Problem:
Each line below containing the word "screenshot" needs to be shown.

[Records supplied — start]

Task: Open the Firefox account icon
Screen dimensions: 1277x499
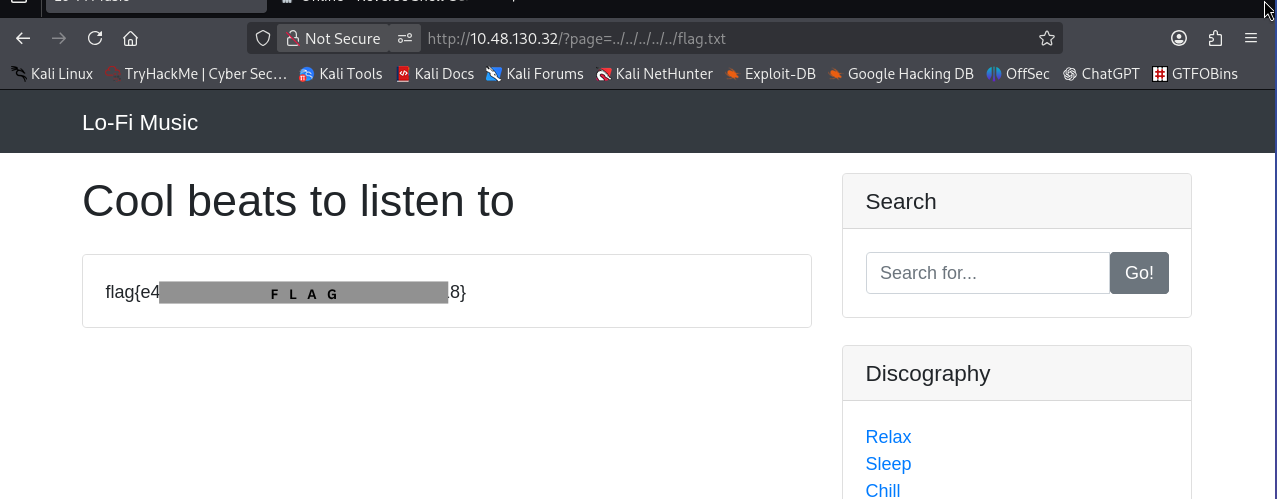Action: click(x=1179, y=38)
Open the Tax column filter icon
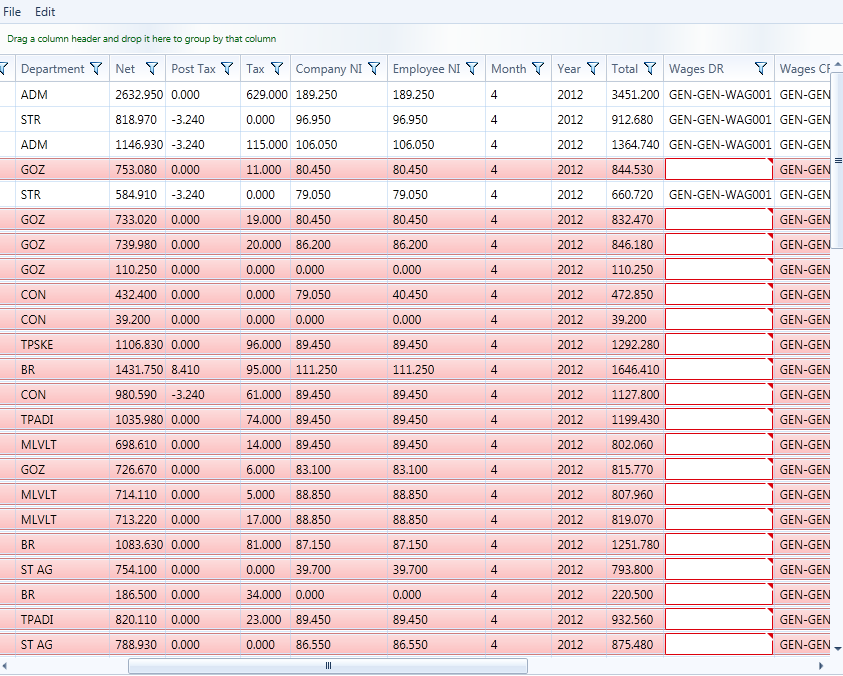Image resolution: width=843 pixels, height=676 pixels. tap(277, 69)
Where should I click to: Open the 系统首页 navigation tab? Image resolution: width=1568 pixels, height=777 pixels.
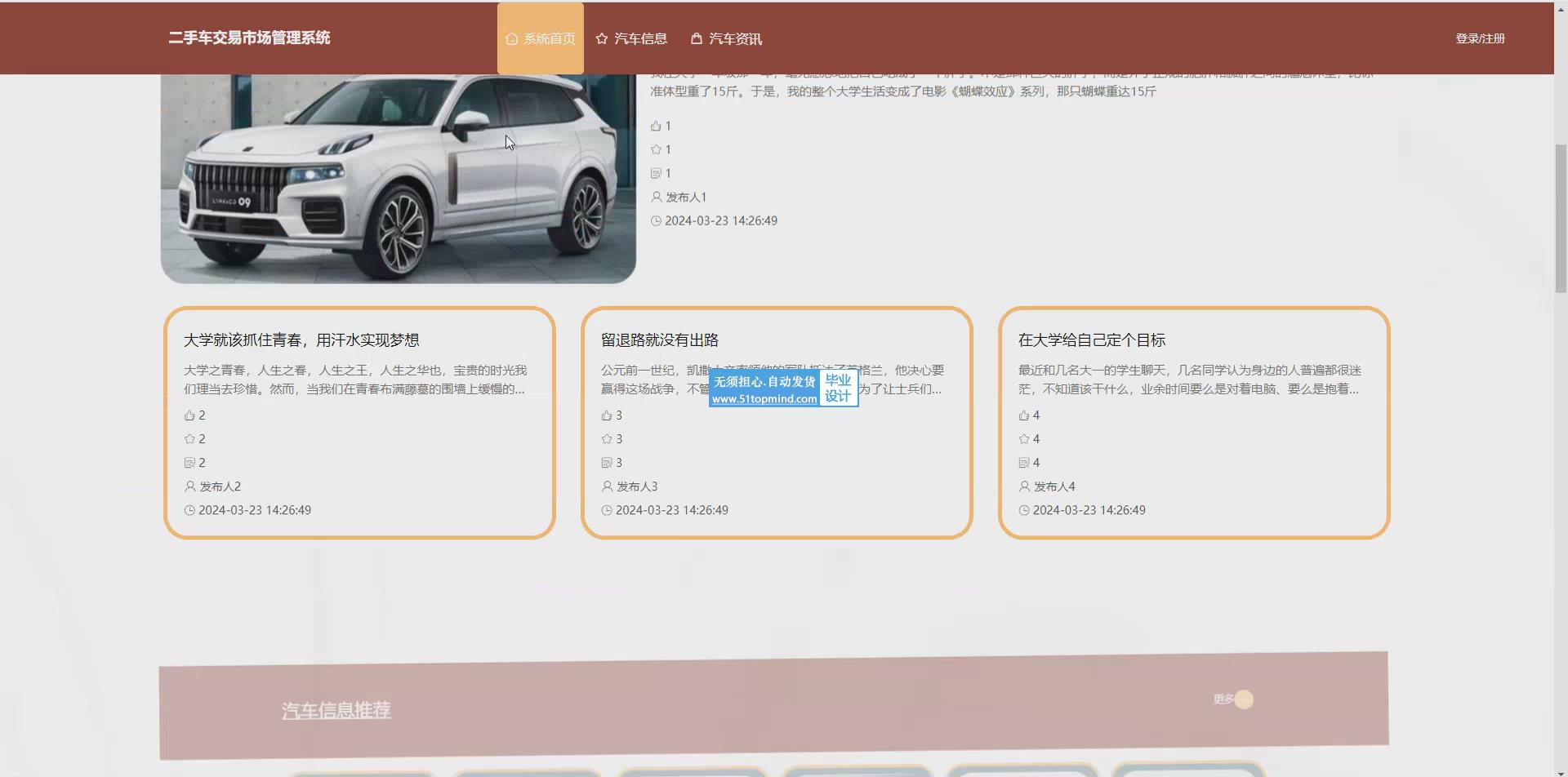(541, 38)
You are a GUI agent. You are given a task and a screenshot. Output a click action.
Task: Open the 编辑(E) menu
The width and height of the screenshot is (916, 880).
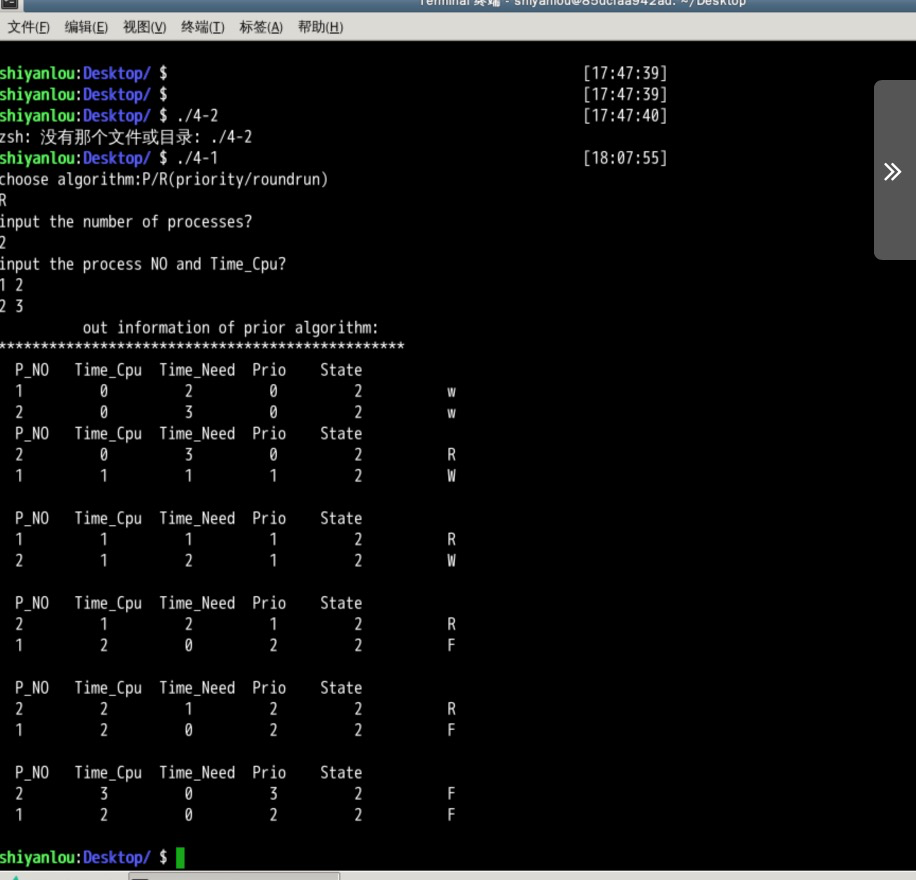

[Records supplied — finish]

Answer for the task:
You are a GUI agent. You are given a task and a screenshot. Output a click action.
The width and height of the screenshot is (916, 880).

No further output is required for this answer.